Da bin ich gerade mal 19 Jahre alt. In zwei Jahren, 1972, werde ich volljährig werden und werde erst dann diejenigen wählen dürfen, die mich gerade auf den kalten Krieg und ggf. den heißen Kampf am Fulda Gap konditionieren. Auslandseinsätze oder die robuste, wenn auch typischerweise heillose und Fluchtbewegungen lostretende Vorsorge gegen drohende Krisen am Hindukusch oder sonstwo auf diesem Planeten, so etwas gibt es zu meinem Glück allerdings noch nicht. Noch bevor ich in den Stiefeln geschäftsreif werden kann, gefechtsreif bin ich laut Wehrpass ja nun, entlässt man mich nach ca. 15 Monaten zur Aufnahme eines Studiums. Also – an jedem einzelnen Tag meiner militärischen Karriere war ich Kindersoldat. Inzwischen ist das Wahlalter heruntergesetzt und das macht ja auch richtig Sinn: Warum sollte jemand die Lizenz zum Töten innehaben bzw. nach Lage der Dinge das biblische Tötungsverbot gegen einen anderen Menschen ohne erkennbare Schuld desselben übertreten müssen, nicht aber die Lizenz zum Wählen erhalten, dann auch nicht zum zumindest theoretischen Beauftragen und Legitimieren derjenigen, die über Krieg und Frieden, Leben und Tod entscheiden?

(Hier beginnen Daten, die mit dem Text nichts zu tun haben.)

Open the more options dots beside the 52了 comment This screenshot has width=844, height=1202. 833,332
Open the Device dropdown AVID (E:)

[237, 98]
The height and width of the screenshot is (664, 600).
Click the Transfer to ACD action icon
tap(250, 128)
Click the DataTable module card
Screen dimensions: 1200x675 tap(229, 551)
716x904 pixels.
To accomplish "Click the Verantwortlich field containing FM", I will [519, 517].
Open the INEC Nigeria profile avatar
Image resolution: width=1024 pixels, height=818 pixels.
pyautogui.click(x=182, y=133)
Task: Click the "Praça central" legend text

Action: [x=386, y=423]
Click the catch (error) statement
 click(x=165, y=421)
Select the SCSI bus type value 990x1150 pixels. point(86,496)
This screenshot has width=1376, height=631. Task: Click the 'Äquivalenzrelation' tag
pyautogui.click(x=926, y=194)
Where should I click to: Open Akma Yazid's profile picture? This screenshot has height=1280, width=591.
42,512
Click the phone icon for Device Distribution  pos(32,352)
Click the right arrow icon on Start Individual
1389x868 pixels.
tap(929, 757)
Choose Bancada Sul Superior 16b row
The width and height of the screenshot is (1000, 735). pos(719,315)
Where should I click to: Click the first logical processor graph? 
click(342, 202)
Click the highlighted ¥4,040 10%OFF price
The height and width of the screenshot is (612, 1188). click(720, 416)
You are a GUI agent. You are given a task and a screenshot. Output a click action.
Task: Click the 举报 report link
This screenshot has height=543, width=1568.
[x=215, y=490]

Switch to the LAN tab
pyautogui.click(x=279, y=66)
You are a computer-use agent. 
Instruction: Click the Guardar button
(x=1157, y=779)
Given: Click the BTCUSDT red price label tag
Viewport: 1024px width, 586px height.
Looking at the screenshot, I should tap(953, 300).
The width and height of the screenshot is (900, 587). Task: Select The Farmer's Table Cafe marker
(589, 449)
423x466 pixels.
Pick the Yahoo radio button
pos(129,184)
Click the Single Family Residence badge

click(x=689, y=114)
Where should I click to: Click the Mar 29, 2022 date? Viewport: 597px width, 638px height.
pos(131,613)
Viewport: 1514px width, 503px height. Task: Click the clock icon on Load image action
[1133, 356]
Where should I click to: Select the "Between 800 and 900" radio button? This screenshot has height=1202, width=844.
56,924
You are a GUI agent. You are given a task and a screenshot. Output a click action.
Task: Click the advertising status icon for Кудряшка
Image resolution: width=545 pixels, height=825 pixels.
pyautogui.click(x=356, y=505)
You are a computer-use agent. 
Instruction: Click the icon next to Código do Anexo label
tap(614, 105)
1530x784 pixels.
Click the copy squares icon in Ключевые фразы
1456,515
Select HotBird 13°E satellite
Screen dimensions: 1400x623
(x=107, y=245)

Das Wahlalter ist inzwischen nachgerutscht, liegt derzeit bei 18 Jahren. Ist damit das Problem der deutschen Kindersoldaten ad acta gelegt? Nicht doch. Die Bundeswehr ist mitgerutscht und rekrutiert zunehmend unter den auch nach heutiger Rechtslage Minderjährigen. Der Jungbrunnen-Trend ist offenbar auch ein Erfolg einer in den letzten Jahren gerade auch auf junge Menschen gezielten Öffentlichkeitsarbeit, wohl auch eines als Lockstoff besonders betonten Bildungsversprechens für diejenigen, die sonst schlechter zum Zug kommen, die nun mit einer robusteren Gegenwart eine bessere Zukunft kaufen sollen. Oder wie in der Tabakwerbung: Catch them young! Gut geeignet wäre hier noch dieser Slogan - er war vor vielen Jahren in guter Sichtweite des Schulgebäudes unserer Kinder auf 24 qm plakatiert und sollte ihnen wohl die erweiterte Erlebniswelt des Rauchens schmackhaft machen, wie ein gewinnbringendes Investment - NO RISK, NO FUN! Denn sie wissen nicht, was sie tun.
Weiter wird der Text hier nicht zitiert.